Start of Block
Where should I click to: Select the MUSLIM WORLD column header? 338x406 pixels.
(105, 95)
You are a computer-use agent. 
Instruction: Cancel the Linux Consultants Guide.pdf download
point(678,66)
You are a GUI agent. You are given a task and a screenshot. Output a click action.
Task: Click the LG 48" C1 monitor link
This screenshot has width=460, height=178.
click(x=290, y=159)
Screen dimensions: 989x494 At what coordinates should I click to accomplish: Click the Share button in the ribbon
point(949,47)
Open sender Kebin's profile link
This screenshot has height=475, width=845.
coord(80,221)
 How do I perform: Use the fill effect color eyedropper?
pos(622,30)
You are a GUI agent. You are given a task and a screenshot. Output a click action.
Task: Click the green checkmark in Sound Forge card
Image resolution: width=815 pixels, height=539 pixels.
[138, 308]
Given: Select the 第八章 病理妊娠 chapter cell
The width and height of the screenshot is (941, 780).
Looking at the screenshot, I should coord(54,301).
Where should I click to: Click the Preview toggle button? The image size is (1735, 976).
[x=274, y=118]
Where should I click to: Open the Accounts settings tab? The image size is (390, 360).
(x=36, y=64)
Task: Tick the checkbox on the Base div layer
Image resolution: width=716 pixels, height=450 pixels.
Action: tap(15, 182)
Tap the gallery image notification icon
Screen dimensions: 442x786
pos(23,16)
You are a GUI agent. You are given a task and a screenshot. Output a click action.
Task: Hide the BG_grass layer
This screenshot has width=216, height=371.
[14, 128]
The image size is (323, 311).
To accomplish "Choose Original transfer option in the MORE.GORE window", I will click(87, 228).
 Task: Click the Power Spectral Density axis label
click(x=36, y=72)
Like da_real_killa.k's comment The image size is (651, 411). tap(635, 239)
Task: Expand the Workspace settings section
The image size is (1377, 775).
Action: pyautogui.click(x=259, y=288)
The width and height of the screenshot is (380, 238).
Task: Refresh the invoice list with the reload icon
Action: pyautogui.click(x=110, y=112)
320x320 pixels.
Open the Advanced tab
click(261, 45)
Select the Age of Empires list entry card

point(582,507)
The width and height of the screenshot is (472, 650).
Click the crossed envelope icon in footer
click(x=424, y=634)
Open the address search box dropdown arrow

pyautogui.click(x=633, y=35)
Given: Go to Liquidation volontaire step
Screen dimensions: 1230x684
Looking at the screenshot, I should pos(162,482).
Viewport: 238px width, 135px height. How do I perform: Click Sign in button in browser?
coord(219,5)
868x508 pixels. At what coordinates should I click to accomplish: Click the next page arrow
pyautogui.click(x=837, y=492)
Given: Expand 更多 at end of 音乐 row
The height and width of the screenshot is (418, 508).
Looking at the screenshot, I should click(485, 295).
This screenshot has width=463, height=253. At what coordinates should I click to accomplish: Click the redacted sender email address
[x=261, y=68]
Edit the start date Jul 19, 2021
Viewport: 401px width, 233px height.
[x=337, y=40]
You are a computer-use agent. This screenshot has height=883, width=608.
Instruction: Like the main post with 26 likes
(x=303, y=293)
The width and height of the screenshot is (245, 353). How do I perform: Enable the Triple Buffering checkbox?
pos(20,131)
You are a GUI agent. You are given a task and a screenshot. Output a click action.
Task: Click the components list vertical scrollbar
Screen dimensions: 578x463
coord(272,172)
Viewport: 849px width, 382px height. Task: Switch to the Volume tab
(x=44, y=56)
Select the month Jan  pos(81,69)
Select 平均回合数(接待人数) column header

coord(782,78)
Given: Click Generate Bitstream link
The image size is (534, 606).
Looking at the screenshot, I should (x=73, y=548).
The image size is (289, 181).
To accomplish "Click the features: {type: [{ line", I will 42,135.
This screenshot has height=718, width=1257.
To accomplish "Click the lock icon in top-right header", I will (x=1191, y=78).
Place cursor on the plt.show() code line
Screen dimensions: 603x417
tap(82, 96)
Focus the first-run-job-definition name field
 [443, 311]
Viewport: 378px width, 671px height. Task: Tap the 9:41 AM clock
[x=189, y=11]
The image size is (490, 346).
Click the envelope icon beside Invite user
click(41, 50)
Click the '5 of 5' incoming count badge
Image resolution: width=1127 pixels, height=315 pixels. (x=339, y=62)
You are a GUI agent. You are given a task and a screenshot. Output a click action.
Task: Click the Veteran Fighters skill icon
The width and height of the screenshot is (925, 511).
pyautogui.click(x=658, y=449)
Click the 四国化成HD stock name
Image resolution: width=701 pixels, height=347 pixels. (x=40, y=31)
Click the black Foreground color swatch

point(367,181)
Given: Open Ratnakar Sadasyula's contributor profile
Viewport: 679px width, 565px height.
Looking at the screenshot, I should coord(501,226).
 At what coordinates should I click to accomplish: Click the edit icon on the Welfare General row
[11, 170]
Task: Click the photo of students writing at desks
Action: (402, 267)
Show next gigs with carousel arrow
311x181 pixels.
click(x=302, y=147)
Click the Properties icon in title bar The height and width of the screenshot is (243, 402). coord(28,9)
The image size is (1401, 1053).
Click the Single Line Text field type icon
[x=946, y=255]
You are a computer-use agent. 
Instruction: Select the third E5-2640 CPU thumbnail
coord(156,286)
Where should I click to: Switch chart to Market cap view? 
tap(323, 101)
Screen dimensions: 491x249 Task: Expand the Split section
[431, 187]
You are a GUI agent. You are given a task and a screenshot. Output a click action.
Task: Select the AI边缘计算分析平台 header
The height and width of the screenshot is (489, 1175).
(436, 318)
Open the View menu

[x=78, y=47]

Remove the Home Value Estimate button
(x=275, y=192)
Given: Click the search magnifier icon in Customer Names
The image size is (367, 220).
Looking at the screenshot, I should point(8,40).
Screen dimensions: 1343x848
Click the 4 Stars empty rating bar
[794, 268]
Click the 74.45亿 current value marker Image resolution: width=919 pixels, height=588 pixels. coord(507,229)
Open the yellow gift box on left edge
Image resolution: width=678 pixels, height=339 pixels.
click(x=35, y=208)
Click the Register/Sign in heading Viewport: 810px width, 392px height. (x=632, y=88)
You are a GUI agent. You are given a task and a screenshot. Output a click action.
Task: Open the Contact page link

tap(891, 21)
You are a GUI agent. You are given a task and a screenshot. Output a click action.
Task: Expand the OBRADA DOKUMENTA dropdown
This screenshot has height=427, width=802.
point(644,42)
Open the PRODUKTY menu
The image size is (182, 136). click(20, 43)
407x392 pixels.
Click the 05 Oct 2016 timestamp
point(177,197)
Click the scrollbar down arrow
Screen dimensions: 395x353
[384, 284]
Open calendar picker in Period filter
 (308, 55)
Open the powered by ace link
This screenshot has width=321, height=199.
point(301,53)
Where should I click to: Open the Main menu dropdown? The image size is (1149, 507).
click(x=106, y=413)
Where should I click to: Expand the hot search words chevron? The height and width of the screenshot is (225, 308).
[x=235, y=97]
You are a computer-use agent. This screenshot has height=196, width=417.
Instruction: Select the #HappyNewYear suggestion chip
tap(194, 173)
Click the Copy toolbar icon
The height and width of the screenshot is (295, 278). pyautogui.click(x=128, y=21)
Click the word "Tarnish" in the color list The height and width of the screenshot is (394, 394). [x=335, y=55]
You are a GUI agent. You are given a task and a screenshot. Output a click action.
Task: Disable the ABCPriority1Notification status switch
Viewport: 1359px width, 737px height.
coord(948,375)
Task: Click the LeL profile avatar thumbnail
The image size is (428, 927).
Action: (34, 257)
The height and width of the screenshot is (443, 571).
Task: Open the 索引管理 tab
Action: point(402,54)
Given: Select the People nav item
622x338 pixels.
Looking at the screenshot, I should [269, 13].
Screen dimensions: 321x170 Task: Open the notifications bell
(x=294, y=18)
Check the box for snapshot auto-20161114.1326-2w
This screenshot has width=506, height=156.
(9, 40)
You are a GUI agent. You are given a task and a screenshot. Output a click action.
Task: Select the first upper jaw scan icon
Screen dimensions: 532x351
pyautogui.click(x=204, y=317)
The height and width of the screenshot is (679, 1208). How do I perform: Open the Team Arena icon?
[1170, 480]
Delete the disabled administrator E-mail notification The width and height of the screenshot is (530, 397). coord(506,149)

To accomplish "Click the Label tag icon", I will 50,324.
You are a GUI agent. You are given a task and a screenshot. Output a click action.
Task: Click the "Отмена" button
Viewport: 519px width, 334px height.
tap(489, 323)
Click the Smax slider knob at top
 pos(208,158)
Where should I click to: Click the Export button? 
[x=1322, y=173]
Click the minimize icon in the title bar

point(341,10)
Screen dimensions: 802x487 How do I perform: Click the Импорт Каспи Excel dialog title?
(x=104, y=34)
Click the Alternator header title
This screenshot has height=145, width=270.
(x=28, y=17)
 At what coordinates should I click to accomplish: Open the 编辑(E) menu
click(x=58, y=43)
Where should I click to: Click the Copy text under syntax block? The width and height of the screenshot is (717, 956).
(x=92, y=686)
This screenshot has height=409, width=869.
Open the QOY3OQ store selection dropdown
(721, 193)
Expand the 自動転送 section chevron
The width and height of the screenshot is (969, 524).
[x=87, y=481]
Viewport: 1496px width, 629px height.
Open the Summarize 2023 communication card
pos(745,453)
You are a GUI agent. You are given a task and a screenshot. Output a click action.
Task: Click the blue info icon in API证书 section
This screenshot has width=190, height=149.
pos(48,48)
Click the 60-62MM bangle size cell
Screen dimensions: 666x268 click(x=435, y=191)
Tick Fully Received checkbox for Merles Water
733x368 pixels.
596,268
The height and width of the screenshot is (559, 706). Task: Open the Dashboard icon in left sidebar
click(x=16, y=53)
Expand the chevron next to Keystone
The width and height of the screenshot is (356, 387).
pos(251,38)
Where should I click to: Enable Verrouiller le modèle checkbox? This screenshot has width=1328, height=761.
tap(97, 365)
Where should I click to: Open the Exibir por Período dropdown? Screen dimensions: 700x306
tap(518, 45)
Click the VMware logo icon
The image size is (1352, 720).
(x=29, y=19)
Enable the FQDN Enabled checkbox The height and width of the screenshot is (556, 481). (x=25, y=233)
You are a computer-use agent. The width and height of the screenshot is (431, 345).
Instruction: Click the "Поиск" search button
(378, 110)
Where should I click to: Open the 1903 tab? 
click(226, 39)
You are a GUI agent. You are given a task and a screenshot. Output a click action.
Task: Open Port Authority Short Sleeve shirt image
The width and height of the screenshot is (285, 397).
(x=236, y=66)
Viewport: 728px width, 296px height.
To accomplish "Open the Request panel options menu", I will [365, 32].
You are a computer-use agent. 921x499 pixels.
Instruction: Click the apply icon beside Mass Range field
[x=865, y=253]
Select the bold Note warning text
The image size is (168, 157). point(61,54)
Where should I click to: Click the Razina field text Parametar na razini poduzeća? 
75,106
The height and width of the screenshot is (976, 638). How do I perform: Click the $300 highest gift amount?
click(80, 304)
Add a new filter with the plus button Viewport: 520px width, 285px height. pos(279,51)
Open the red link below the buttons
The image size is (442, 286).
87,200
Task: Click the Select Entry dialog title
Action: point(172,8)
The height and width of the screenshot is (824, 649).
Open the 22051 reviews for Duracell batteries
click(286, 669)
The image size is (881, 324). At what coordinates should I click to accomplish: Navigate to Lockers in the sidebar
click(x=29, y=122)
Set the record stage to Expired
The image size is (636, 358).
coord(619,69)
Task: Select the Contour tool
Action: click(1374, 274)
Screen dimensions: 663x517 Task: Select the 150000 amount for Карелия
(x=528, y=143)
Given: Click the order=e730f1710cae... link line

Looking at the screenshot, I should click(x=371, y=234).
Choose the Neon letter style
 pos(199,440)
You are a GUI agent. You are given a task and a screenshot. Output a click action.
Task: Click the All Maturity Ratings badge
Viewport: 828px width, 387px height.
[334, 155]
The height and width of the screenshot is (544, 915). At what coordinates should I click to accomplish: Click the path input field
End of Block
* **Work order**: Take every line from the listing above that includes the word "layer" and copy it.

* **Reply**:
Task: Tick the checkbox on the Base div layer
Task: Hide the BG_grass layer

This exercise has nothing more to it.